TASK INSTRUCTIONS:
In the entries below, find the line with "Política de Cookies (674, 1320)" and the line with "Pressmeddelanden och nyheter (968, 194)". Reproduce those two lines and every line between them exactly, and nothing more.

EXERCISE MATERIALS:
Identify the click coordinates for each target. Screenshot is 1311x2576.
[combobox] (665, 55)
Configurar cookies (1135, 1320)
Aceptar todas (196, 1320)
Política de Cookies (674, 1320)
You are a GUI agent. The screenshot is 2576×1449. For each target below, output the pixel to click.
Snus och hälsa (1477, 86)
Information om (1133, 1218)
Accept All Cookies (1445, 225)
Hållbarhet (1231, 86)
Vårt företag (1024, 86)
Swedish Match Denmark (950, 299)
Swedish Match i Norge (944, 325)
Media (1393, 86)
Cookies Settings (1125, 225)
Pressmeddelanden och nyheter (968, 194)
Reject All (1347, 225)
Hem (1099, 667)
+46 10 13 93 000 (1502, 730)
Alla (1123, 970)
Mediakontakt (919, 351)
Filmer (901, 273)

SOLVED PROBLEM:
Política de Cookies (674, 1320)
You are a GUI agent. The screenshot is 2576×1449. For each target below, output the pixel to click.
Snus och hälsa (1477, 86)
Information om (1133, 1218)
Accept All Cookies (1445, 225)
Hållbarhet (1231, 86)
Vårt företag (1024, 86)
Swedish Match Denmark (950, 299)
Swedish Match i Norge (944, 325)
Media (1393, 86)
Cookies Settings (1125, 225)
Pressmeddelanden och nyheter (968, 194)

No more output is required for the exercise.